Ele chegou a ser condenado a oito anos de reclusão em regime semiaberto por estupro de vulnerável

Por Carlos Rocha

14h04
Foto: Pixabay

O Tribunal de Justiça da Paraíba absolveu um homem que foi condenado em 1º Grau pelo suposto crime de estupro de vulnerável. O Colegiado acompanhou o voto do relator, desembargador Ricardo Vital de Almeida, em sessão realizada nesta quarta-feira (19). A justiça entendeu que há relação familiar e que o suspeito constituiu família com a então ofendida, nascendo dessa união uma filha, que, atualmente, tem cinco meses.

O relator disse que, embora já esteja pacificada no âmbito das Cortes Superiores, a impossibilidade de relativização da vulnerabilidade das vítimas de crime contra a dignidade sexual, o caso em análise é de singular excepcionalidade, cuja solução deve se dar à luz do bom-senso, da razoabilidade e, principalmente, da justiça, a qual pode, e deve ser restabelecida em sede revisional, via própria para corrigir erro judiciário explícito  ou injustiça da sentença rescindenda.

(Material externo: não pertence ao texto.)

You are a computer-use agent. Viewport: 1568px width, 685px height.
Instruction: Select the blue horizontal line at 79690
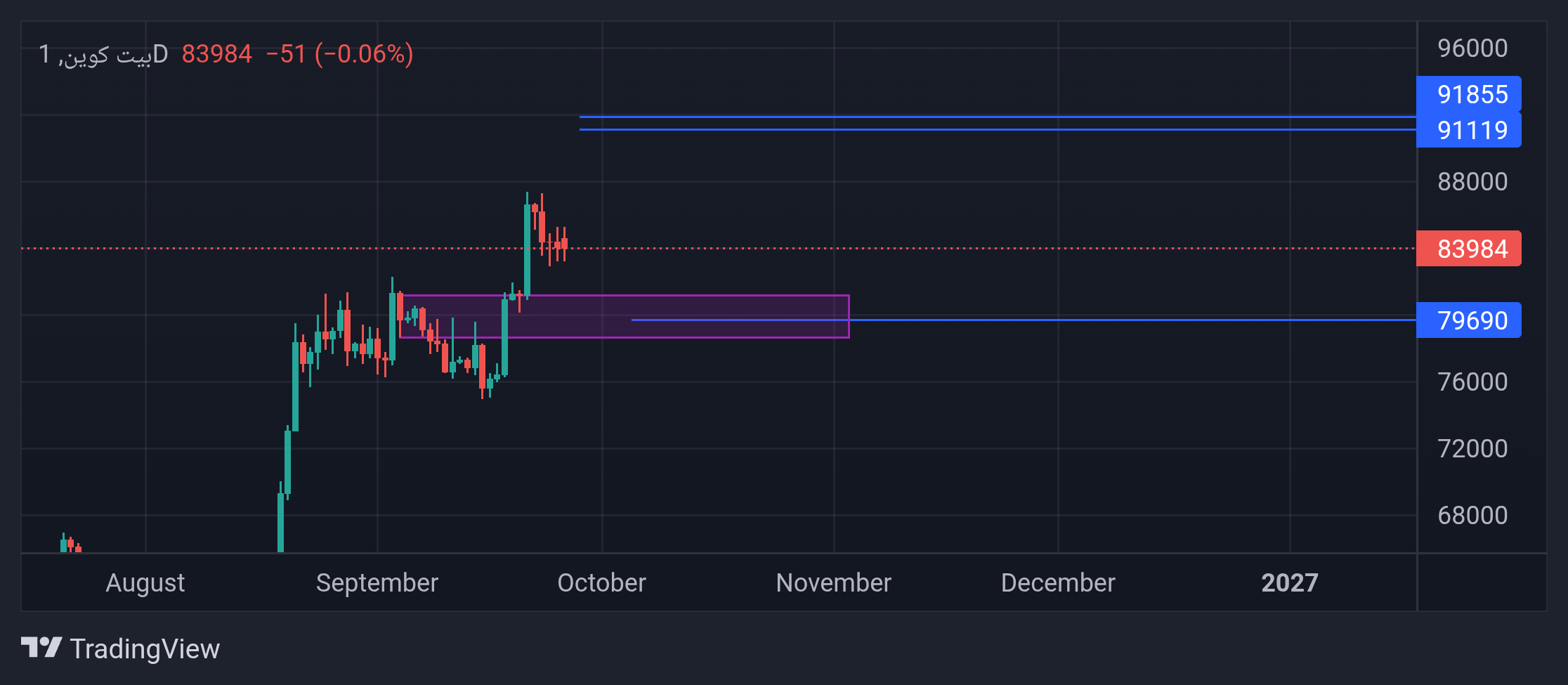tap(1024, 320)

Para reformar a sentença, que fixou a pena de oito anos de reclusão em regime semiaberto, o relator também tomou como base o artigo 621, Inciso I, do Código de Processo Penal (CPP), no qual estabelece que a revisão dos processos findos será admitida quando a sentença condenatória for contrária ao texto expresso da lei penal ou à evidência dos autos e quando, após a sentença, se descobrirem novas provas de inocência do condenado ou de circunstância que determine ou autorize diminuição especial da pena.

Segundo informa os autos, o acusado manteve relações sexuais com a suposta vítima, quando ela tinha menos de 14 anos de idade. Narram as peças informativas que a garota compareceu à Maternidade Frei Damião, no dia 18 de fevereiro de 2017, em razão de encontrar-se em trabalho de parto. A gravidez, segundo os autos, resultou de relações sexuais da adolescente com o suspeito, que iniciou um relacionamento amoroso, quando a então ofendida contava com 13 anos.

Ao analisar a Revisão Criminal, o relator explicou que não há amparo para rediscussão de matéria decidida em jurisdição própria, cabendo somente modificar o decisum (seja ele sentença ou acórdão) nas hipóteses previstas em lei, dentre elas quando o julgado for contrário à evidência dos autos. “Através da revisão, procura-se assegurar ao condenado a correção de eventual erro judiciário ou injustiça explícita, não se constituindo em mais uma instância de julgamento”, disse o desembargador Ricardo Vital de Almeida.

O relator continuou explicando que o principal fundamento da intervenção jurídico-penal no domínio da sexualidade há de ser a proteção contra o abuso e a violência sexual, independentemente da vítima ser homem ou mulher, e não contra atos sexuais que se baseiem na vontade livre e consciente e que decorram de consentimento não viciado da parte ofendida, pois não é papel do Direito Penal limitar a liberdade sexual, mas garanti-la.

“Com fulcro no artigo 626 do Código de Processo Penal, julgo procedente a Revisão Criminal para absolver José Geraldo Santos de Andrade da imputação da prática de delito de estupro de vulnerável, circunscrito no artigo 217-A do Código Penal, tendo em vista a atipicidade material da conduta”, concluiu o relator. Com esta decisão, será expedida documentação necessária para a soltura imediata do recorrente.